ABOUT THIS TASK:
Set down nothing but the lines from the one containing "529x640 pixels. At" to the final line of the material, exactly as written, and drop the pictures.

DATA SHOWN:

══════════════════════════════

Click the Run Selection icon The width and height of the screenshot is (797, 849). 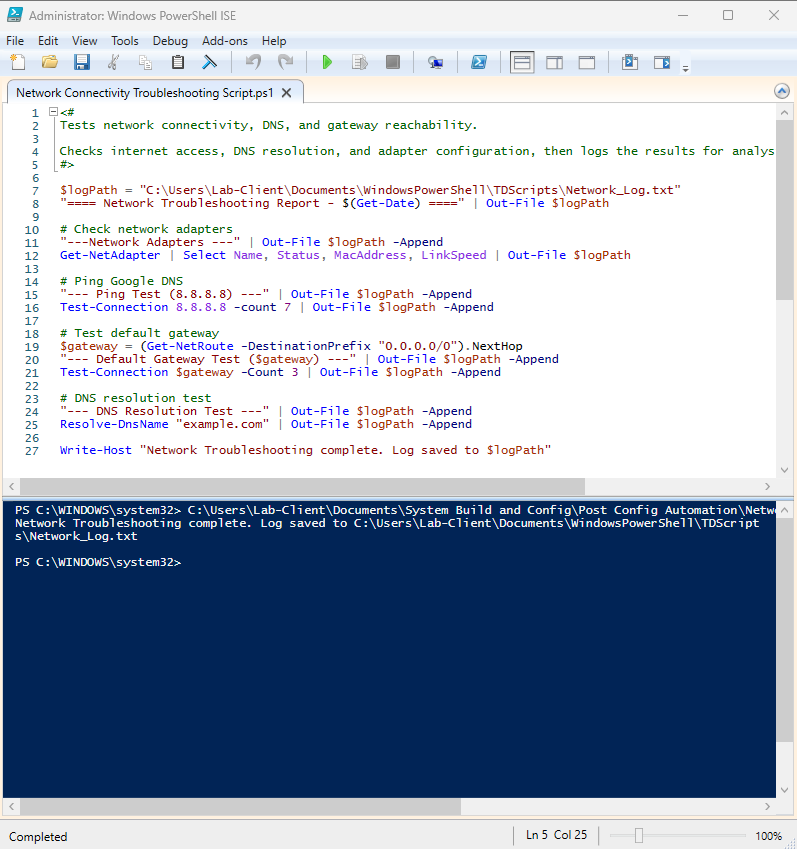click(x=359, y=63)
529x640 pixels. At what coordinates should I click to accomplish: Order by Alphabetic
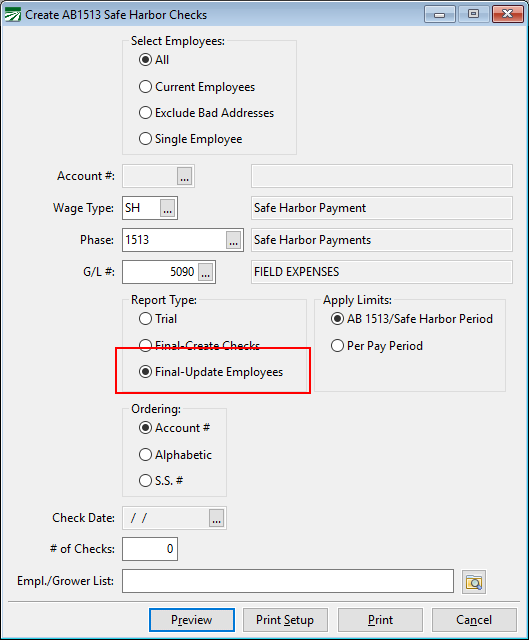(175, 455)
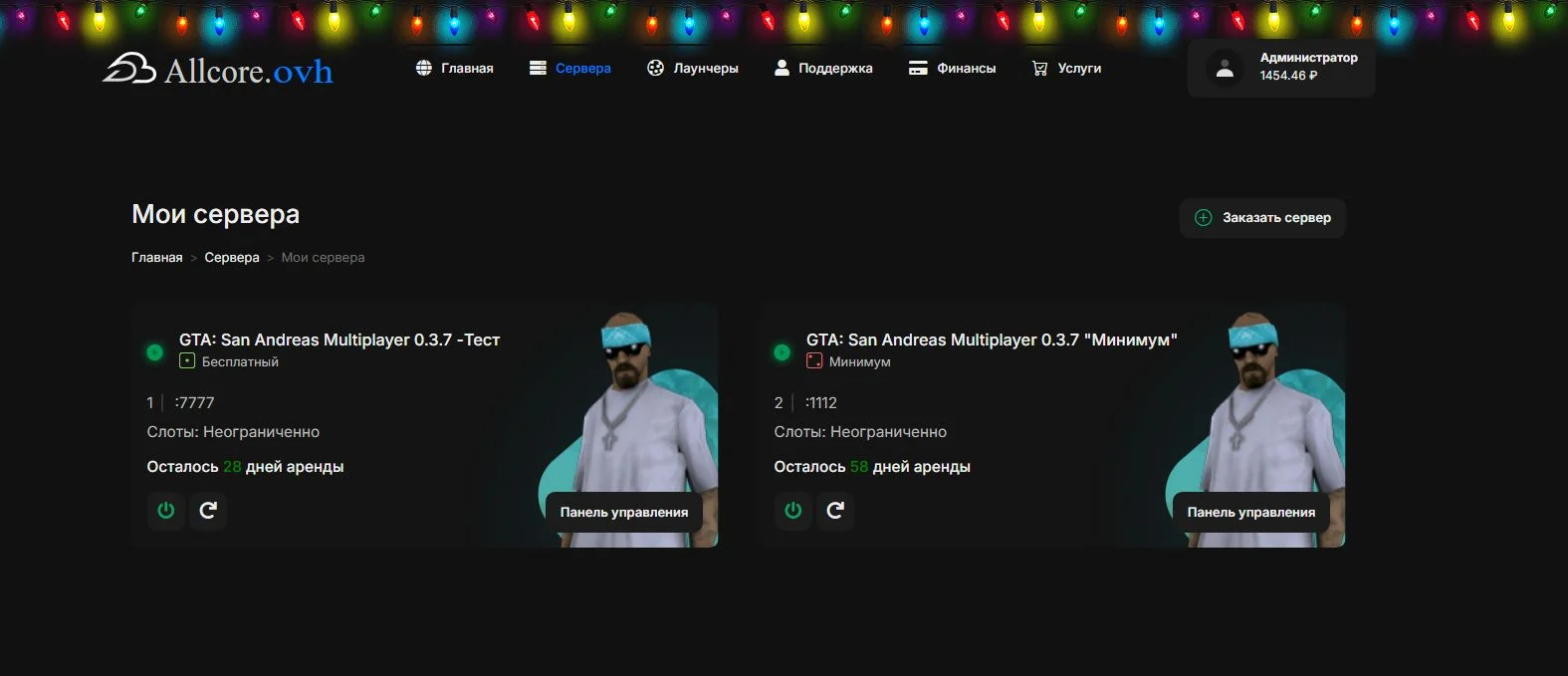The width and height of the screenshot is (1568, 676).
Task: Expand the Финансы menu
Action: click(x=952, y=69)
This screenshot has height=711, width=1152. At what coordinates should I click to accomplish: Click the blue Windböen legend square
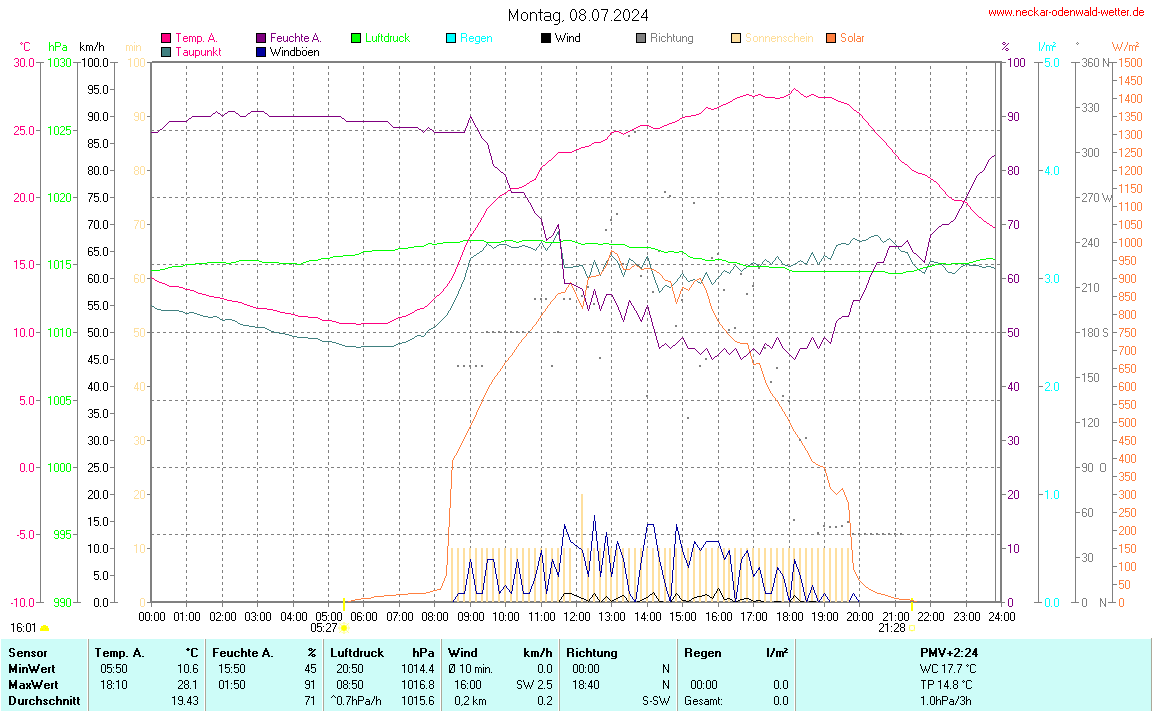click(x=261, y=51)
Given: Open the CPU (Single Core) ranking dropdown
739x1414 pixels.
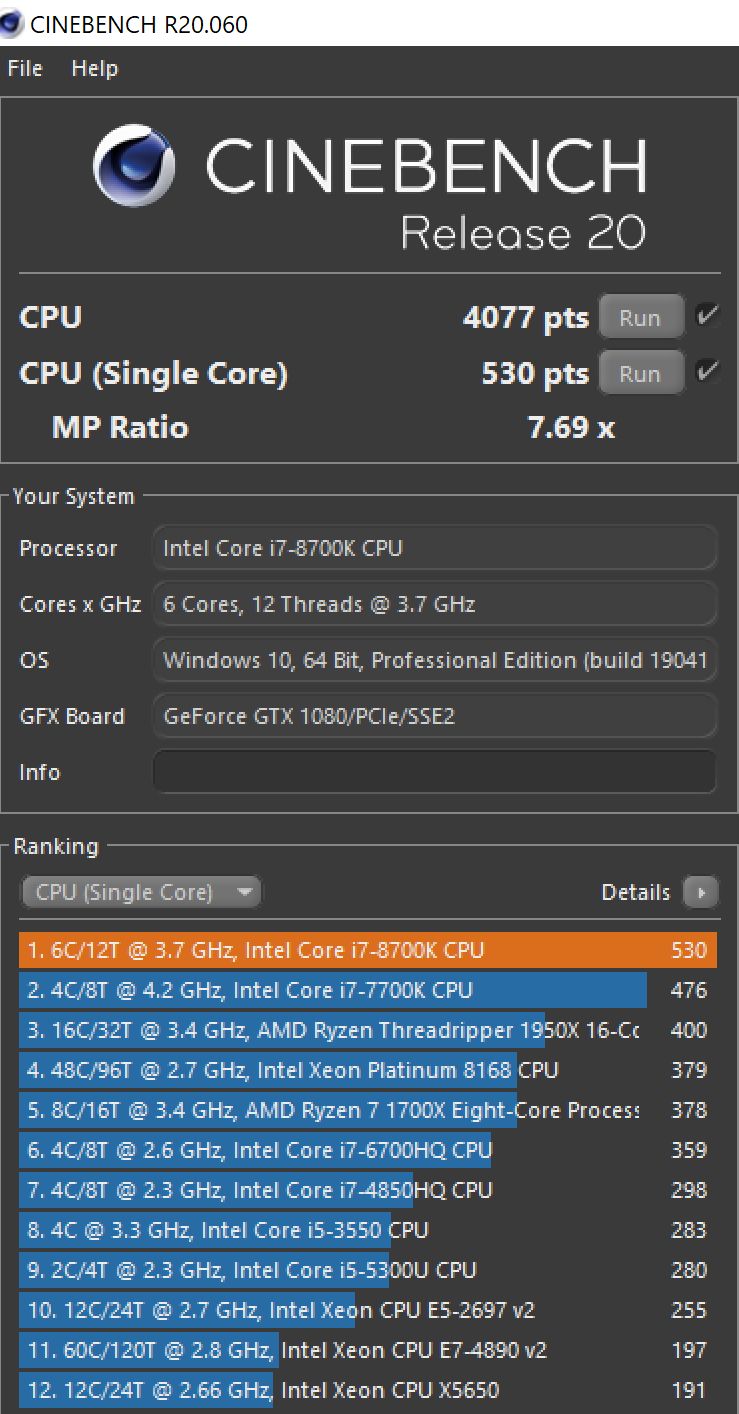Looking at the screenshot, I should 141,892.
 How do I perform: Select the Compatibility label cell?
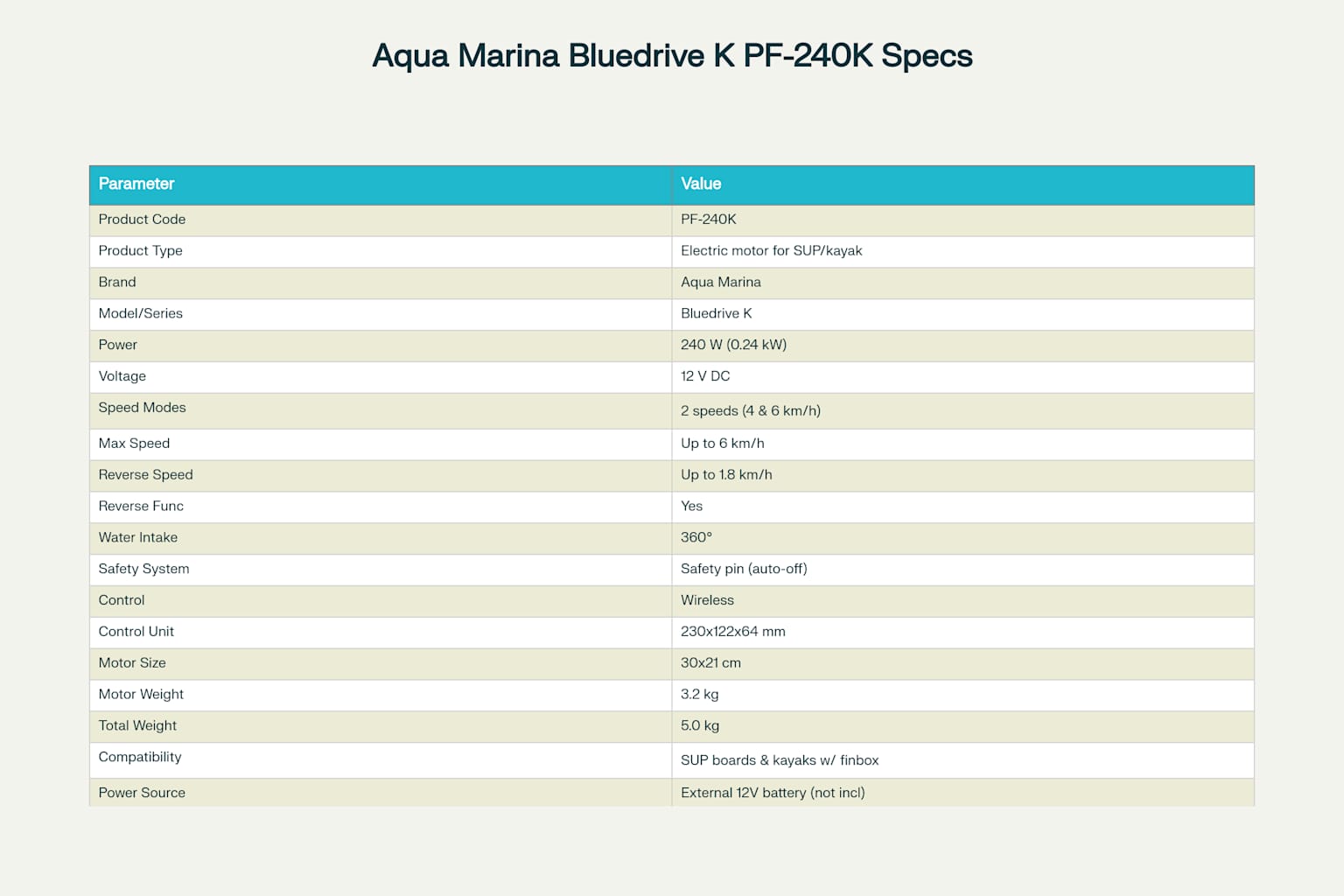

══════════════════════════════

PROBLEM SOLUTION:
529x640 pixels. At what coordinates should I click to accomplish: Order by Alphabetic
(175, 455)
The width and height of the screenshot is (1568, 676).
Task: Expand the Финансы menu
Action: click(x=952, y=69)
This screenshot has height=711, width=1152. At what coordinates should I click to accomplish: Click the blue Windböen legend square
click(x=261, y=51)
Given: Open the CPU (Single Core) ranking dropdown
739x1414 pixels.
Looking at the screenshot, I should 141,892.
 How do I perform: Select the Compatibility label cell?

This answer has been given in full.